**WHAT TO PRODUCE**
Output the records from the line with "Task: Expand the" up to and including the line with "(x=365, y=9)" as a Markdown table with the columns Row and Line, numbering each row and skipping blank lines. Leave the pictures out.

[Entries showing where items appear]
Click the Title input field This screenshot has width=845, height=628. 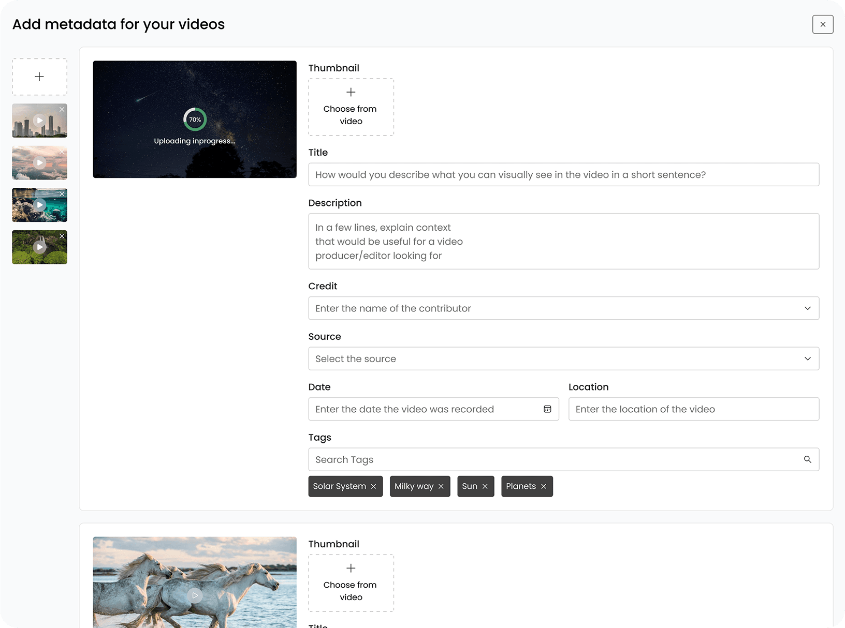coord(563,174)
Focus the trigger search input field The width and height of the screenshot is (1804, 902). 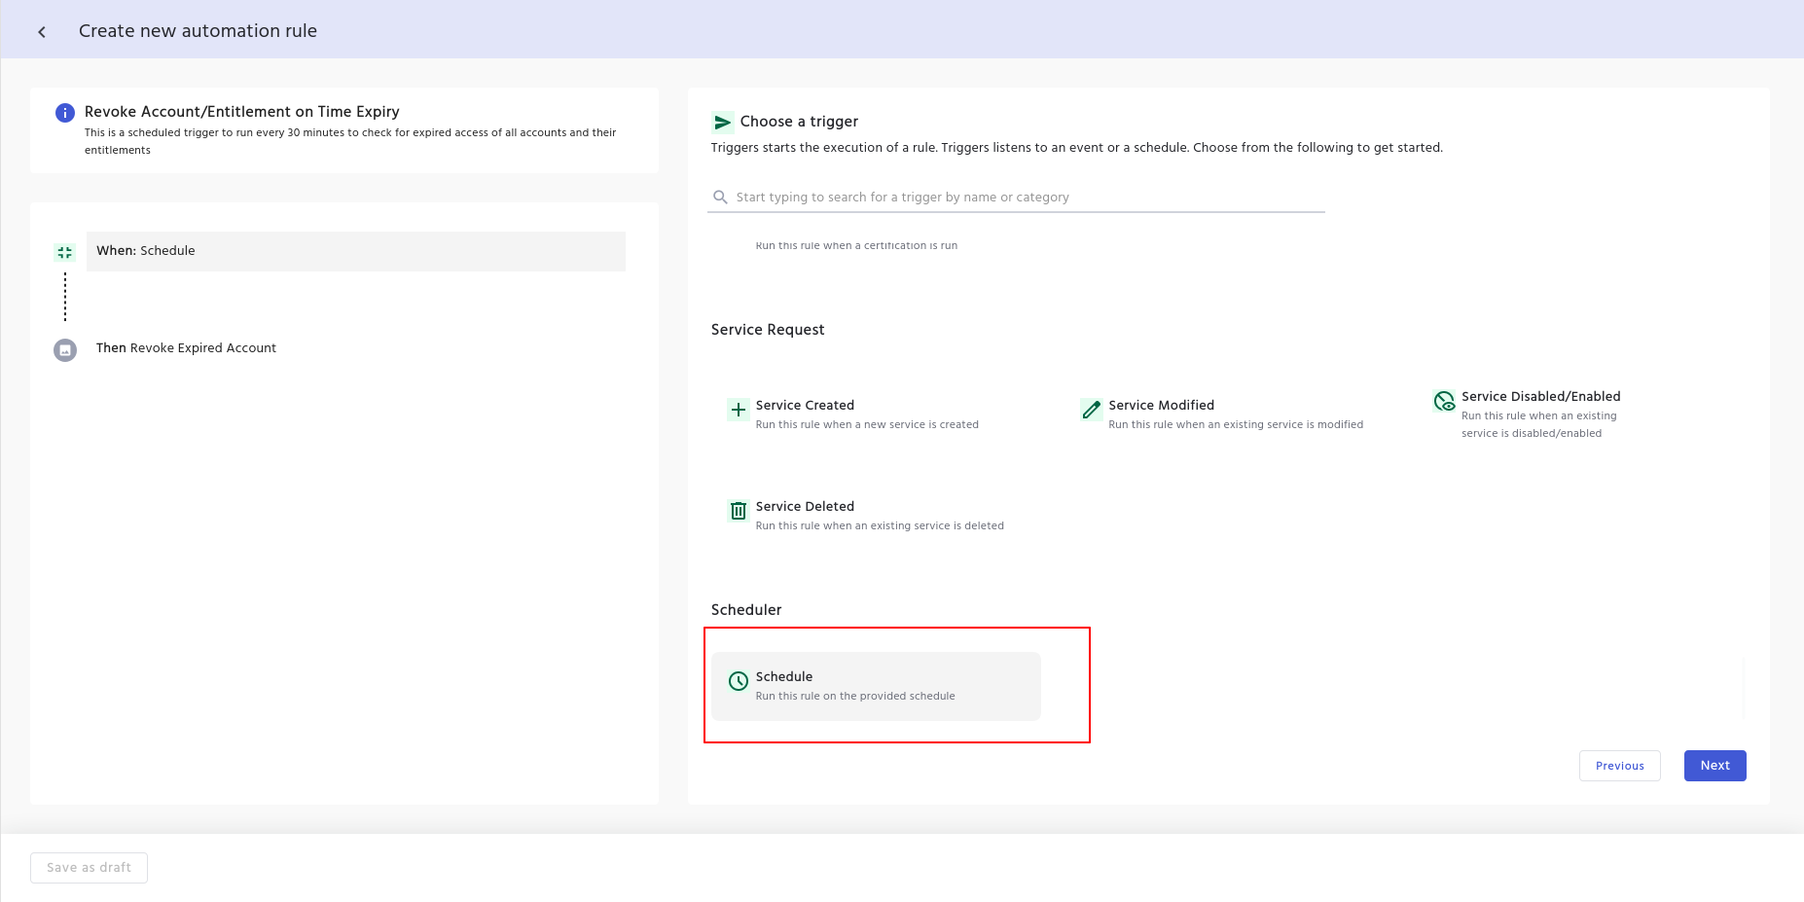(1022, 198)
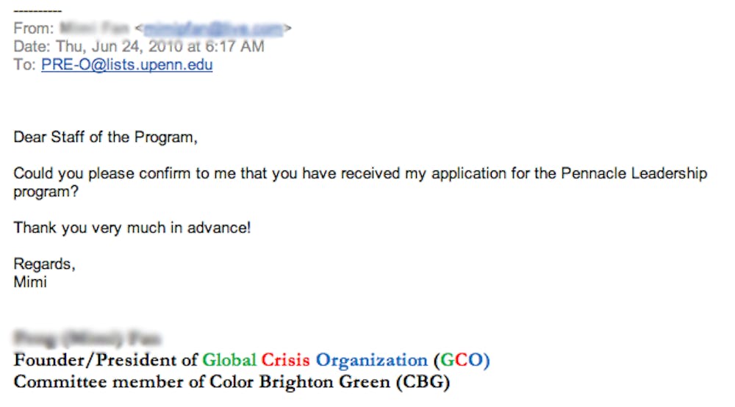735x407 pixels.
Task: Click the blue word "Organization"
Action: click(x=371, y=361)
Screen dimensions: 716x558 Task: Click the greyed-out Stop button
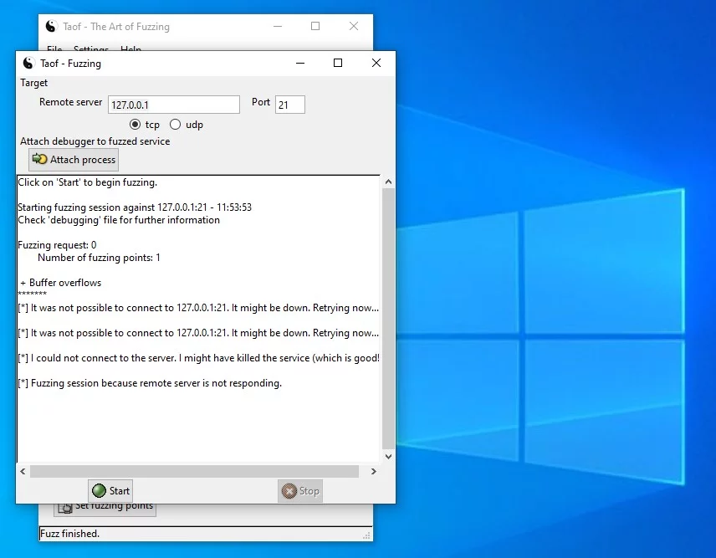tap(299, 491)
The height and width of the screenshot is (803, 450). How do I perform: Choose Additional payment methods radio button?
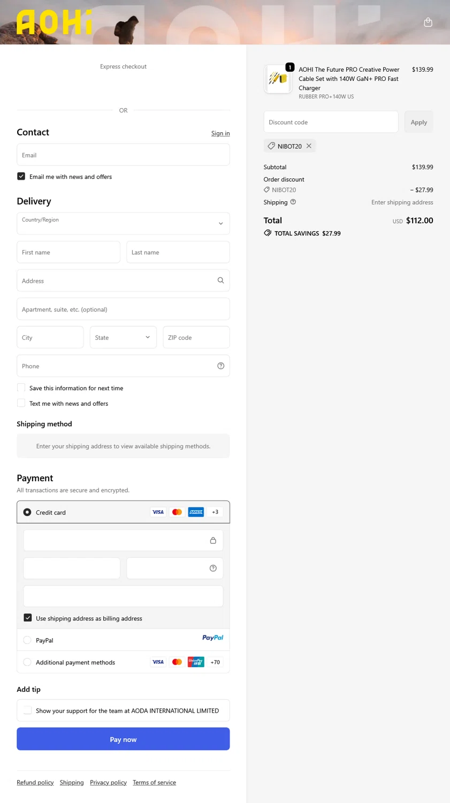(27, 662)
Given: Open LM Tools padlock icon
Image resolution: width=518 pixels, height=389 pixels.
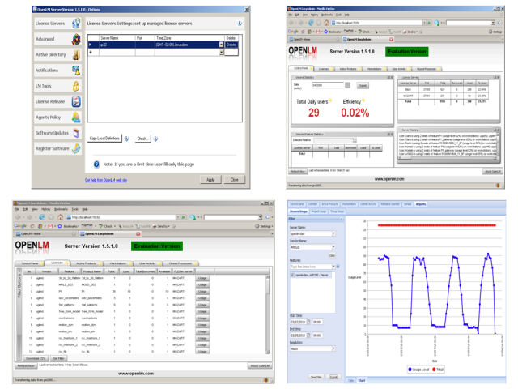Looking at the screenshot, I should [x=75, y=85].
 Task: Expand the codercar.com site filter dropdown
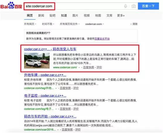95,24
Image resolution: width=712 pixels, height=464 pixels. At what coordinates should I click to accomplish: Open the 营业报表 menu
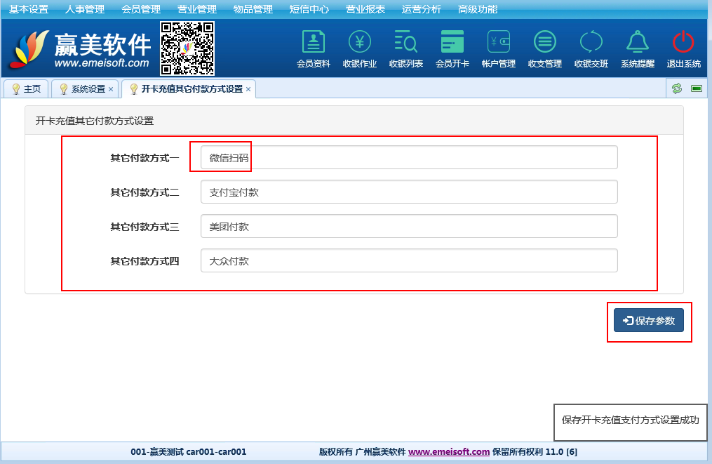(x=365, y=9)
==
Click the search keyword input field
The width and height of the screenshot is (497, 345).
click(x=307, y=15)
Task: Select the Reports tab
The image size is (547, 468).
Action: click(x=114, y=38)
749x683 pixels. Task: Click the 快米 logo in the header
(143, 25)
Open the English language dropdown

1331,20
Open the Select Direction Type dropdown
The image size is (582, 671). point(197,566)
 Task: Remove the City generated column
==
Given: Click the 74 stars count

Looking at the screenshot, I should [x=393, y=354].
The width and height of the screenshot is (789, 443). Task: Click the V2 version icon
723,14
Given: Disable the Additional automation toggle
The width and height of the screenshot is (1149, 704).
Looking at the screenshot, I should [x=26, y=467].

**REPLY TO THE EXERCISE**
| Row | Line |
|---|---|
| 1 |  Task: Expand the codercar.com site filter dropdown |
| 2 | 95,24 |
| 3 | Image resolution: width=712 pixels, height=464 pixels. At what coordinates should I click to accomplish: Open the 营业报表 menu |
| 4 | (x=365, y=9) |